§ **Task description**:
Duplicate the lines word for word, starting at the line that has "The image size is (841, 676)." and stopping after the line that has "pyautogui.click(x=25, y=632)".

§ **Working data**:

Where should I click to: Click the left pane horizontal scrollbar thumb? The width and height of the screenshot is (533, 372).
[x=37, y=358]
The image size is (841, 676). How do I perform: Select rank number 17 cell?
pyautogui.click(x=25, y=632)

...

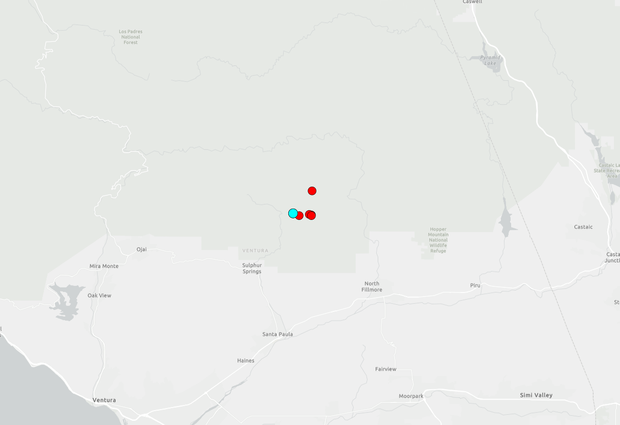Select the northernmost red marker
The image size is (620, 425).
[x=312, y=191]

--

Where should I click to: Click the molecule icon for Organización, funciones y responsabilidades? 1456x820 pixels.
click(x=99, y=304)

§ **Answer to the problem**:
The image size is (841, 676). How do I perform: Select rank number 17 cell?
pyautogui.click(x=25, y=632)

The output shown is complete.